Georgia Court of Appeals, 1967

Maddox v. Don Pair Motors, Inc.

Maddox v. Don Pair Motors, Inc.
Georgia Court of Appeals · Decided September 5, 1967 · Deen
116 Ga. App. 533; 158 S.E.2d 316; 1967 Ga. App. LEXIS 877

Maddox v. Don Pair Motors, Inc.

Opinion of the Court

Deen, Judge,

(a) As opposed to a judgment for plaintiff by the court trying the case without a jury, the enumeration of errors raises only the question of whether a judgment for the defendant was demanded. The plaintiff’s car was stopped at an intersection in the southbound inside lane on a city street, signaling and waiting for the opportunity to make a left turn when it was hit from the rear dead center by the

*534defendant’s automobile. The defense was that the automobile had been purchased new three days previously; that the brakes had previously given no indication of improper functioning but that when the defendant saw plaintiff’s automobile stop or signal about 100 feet in front of him he applied his brakes and, after catching briefly they ceased to function, that he pumped the brakes and they caught again but not in time to avoid the collision, and that he was not negligent in any particular alleged.

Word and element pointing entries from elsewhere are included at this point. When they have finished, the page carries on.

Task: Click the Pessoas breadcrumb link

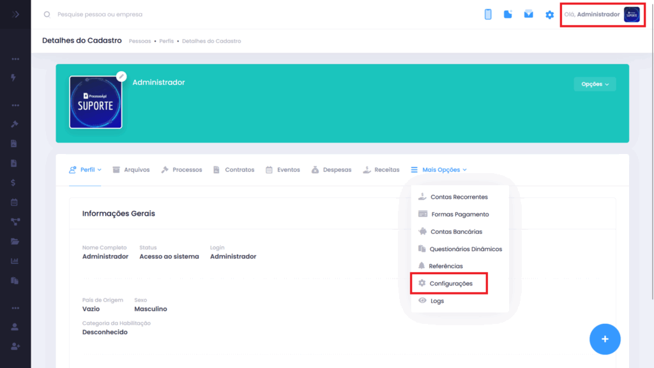Action: 140,41
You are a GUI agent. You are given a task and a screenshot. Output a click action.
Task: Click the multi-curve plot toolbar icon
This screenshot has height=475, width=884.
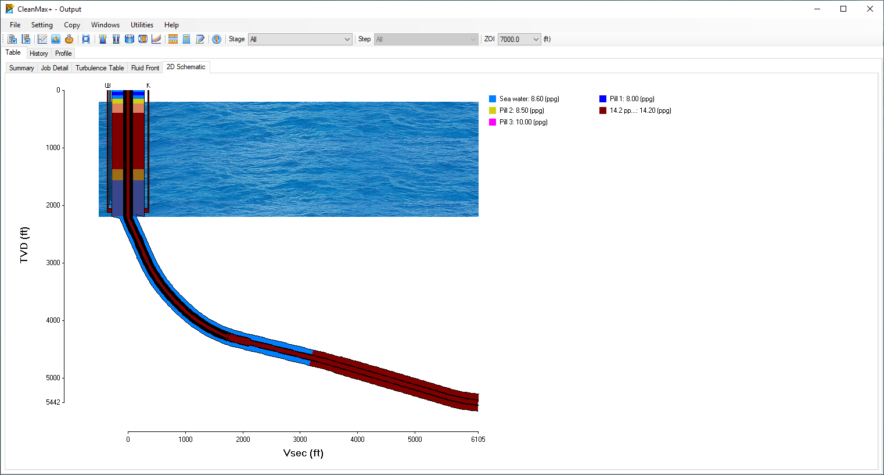[156, 39]
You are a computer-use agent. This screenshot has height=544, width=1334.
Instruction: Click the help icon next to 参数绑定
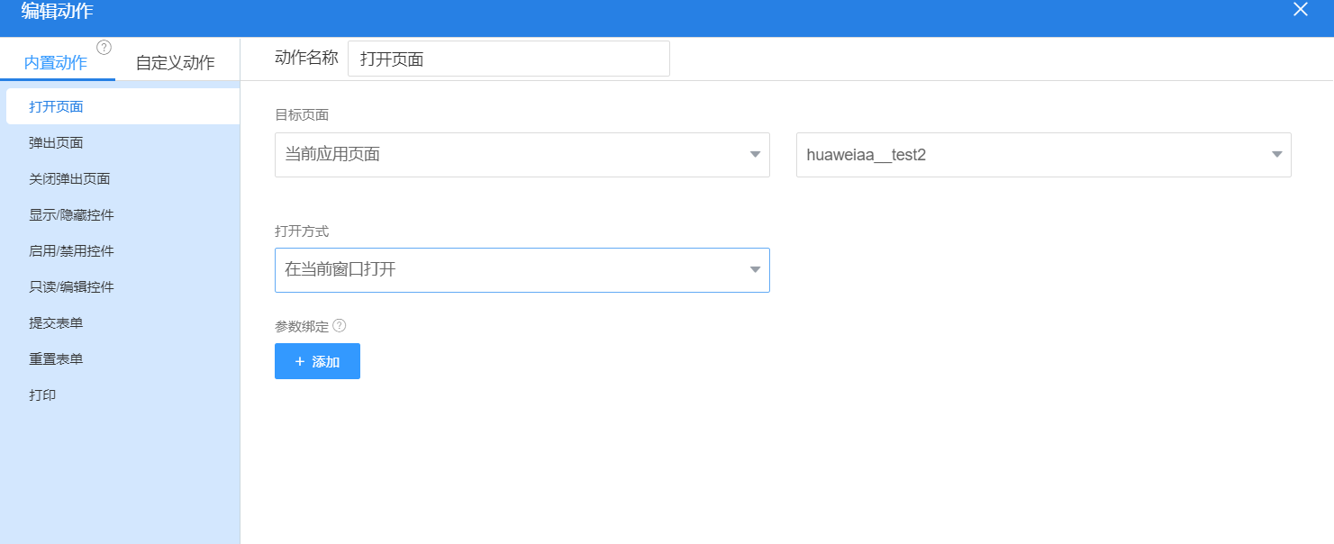click(x=340, y=325)
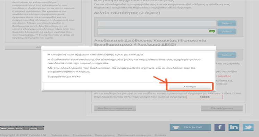Open Yuboto LinkedIn page icon

point(234,127)
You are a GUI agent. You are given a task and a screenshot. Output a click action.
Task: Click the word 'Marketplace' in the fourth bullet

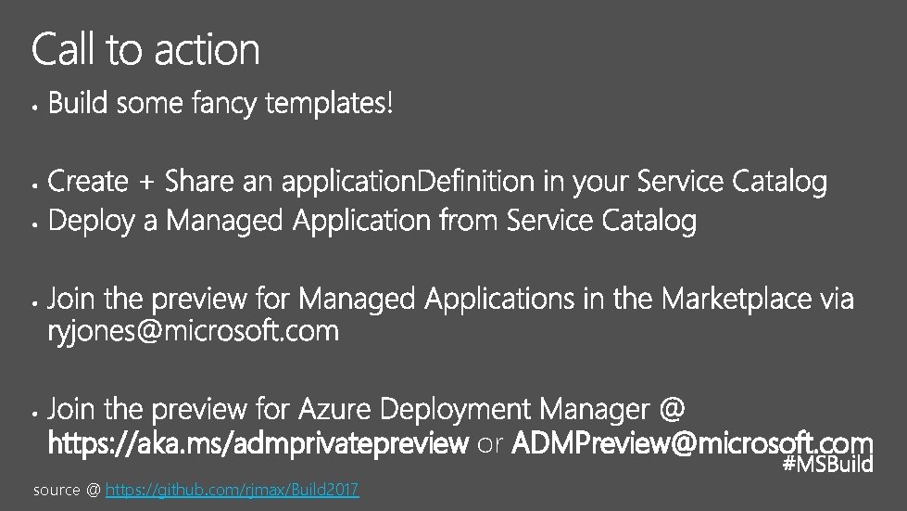point(737,300)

(b) The trior of fact may take certain portions of the testimony of one witness and combine them with certain portions of the testimony of another to reach a given result. Scott v. Imperial Hotel Co., 75 Ga. App. 91 (42 SE2d 179). The court might from the plaintiff’s testimony have believed that the initial skid marks laid down by the defendant’s automobile were as much as 20 feet in length on the initial grab of the brakes, and another 20 feet in length just before hitting the stationary automobile, and that, if the defendant had not been following too closely, or had not been traveling at an excessive rate of speed under the conditions prevailing he might have stopped in time to avoid the collision. He might also have found that the defendant’s failure to use his emergency brake or to ascertain whether he could avoid the plaintiff’s stationary vehicle by pulling into the right traffic lane also constituted negligence. While it is true that the plaintiff’s petition did not charge negligence in driving too fast, failing to apply the emergency brakes or failing to steer the automobile around the defendant’s car, the plaintiff did charge negligence in failing to have the car under proper control and in running into and against plaintiff’s vehicle (see Daugherty v. Pruitt, 113 Ga. App. 88 (1) (147 SE2d 347)), and proof of facts from which these inferences might be drawn by the jury would go to that issue. The defendant himself testified that when he first applied the brakes he was about 105 feet from the plaintiff’s vehicle, that the brakes initially caught and they seemed to hold, that he was then traveling between 25 and 30 miles per hour, that they then failed to hold for 83 feet before they caught again, and that when the brakes first failed he was almost 100 feet from the plaintiff traveling at less than 25 miles per hour. We cannot say as a matter of law that the question of whether the car was under proper control in this emergency situation did not re*535main a jury question, even granting that the evidence demanded a finding that the brake failure was not due to negligence on the part of the defendant. The evidence did not demand a finding of unavoidable accident, and the judgment of the trial court is

Submitted June 30, 1967 Decided September 5, 1967 Rehearing denied October 23,1967. Swift, Currie, McGhee & Hiers, Robert 8. Harkey, for appellant. Rich, Bass, Kidd & Broome, E. Dale Dewberry, for appellee.

Affirmed.

Jordan, P. J., and Quillian, J., concur.